Basically, get creative. It’s almost silly how many cool things can be done here.
- Is there any way to leverage group, page, or event data? Check this out: http://bigsight.org/city/nashville_tn/events. This is a display of the events that I RSVP’d to in Nashville over the past year. Sucking out this data is fully legit. It doesn’t take long to realize how entirely new sites can now be built based on even one or two User imports.
- How can you set up a User account? You might have to get creative when it comes to getting information (namely email) that isn’t directly available, though often needed to set up a working account. We ask for a user’s email up front and assign them a temporary login and pw based on this.

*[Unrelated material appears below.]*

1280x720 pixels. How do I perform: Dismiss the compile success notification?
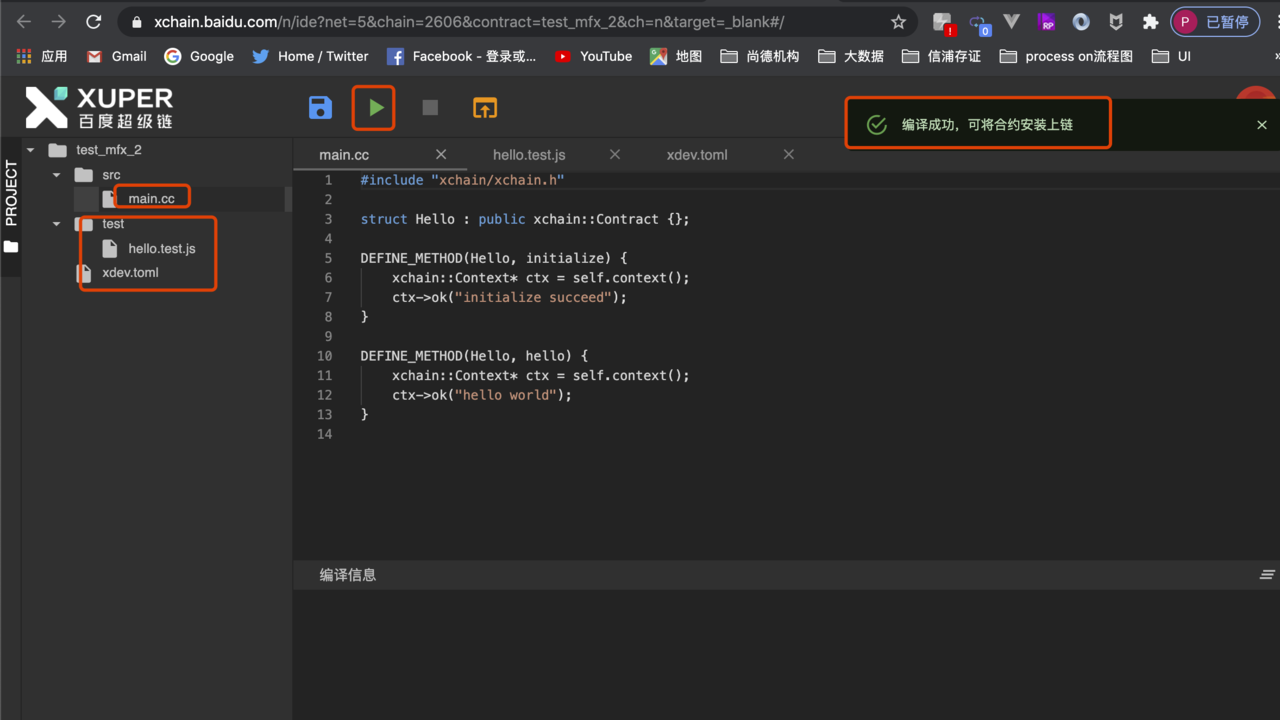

- Are you going to store their raw data output? We highly recommend your discarding their original raw data, even if you have a full disclosure. It’s just better for everyone involved and is better for the user and the web. Remember that you can keep the User ID and if you codify the information in some way, you’re in the clear.
Conclusion
Like I said above, we believe that FB is on the path to doing something amazing with the web, and we believe that everyone in the industry needs to know how to not just adapt to it, but also thrive from (and alongside) it. It should be an interesting summer re: the web as Facebook Connect launches and more and more people begin leveraging this and the Platform for utility rather than blind user engagement.

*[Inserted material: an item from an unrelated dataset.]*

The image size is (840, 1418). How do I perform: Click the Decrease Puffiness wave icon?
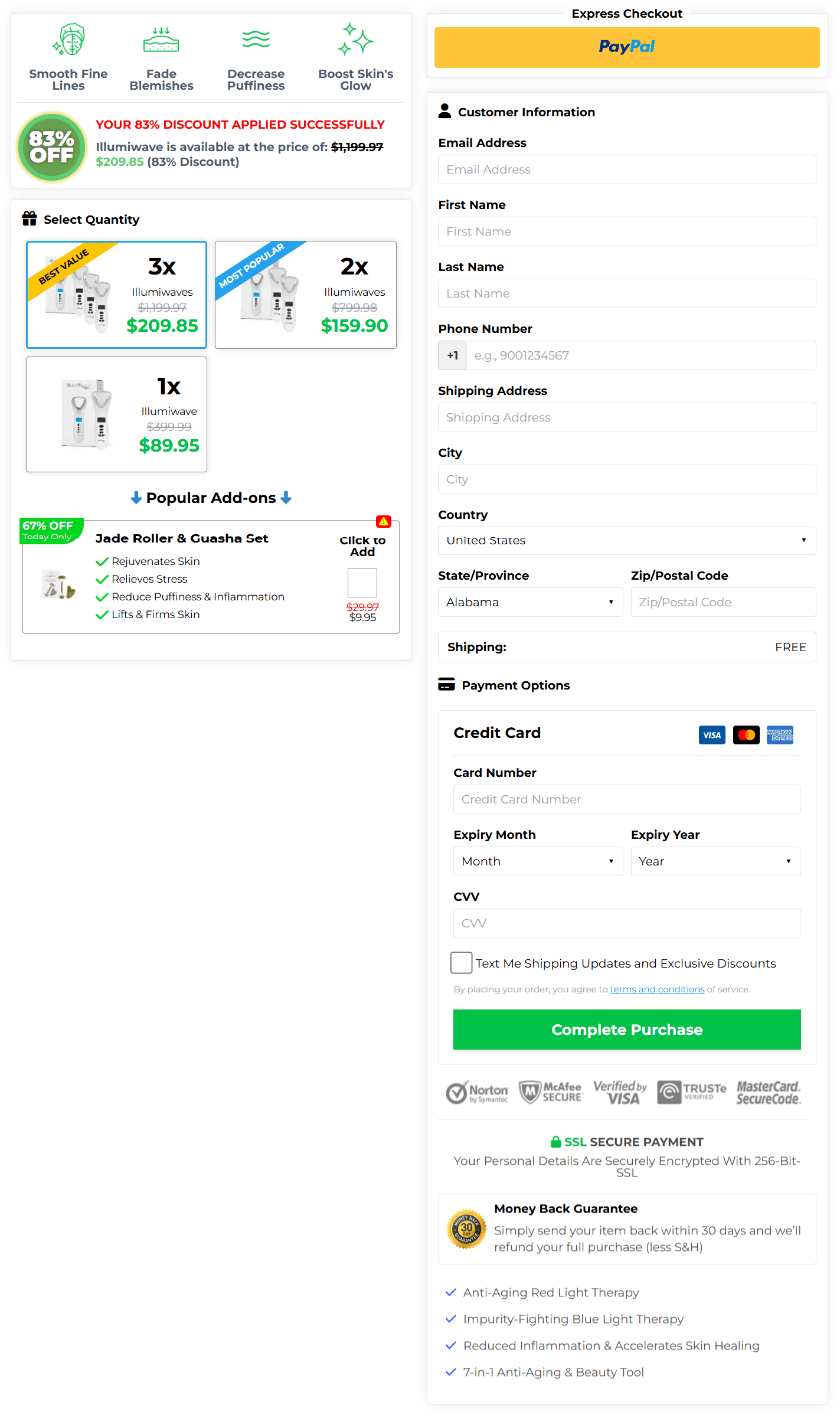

Our opinion is that while FB Connect will offer some amazing functionality in regards to quick user integration and synching, it likely won’t be as powerful as the Platform in terms of data access. Either way, these developments will not only change how users interact with third party sites, but they will also raise the bar for user experience as individuals accustomed to the FB UI will begin to demand increased alignment. Soon we’ll likely see businesses start to build sites on the back of FB rather than a) going out on their own or b) doing what could prove to be complicated integration. Additionally, we’ll probably also find resolutions to a few ongoing discussions and questions such as who owns a friends’ list and how what FB calls “dynamic privacy” actually works out in the wild.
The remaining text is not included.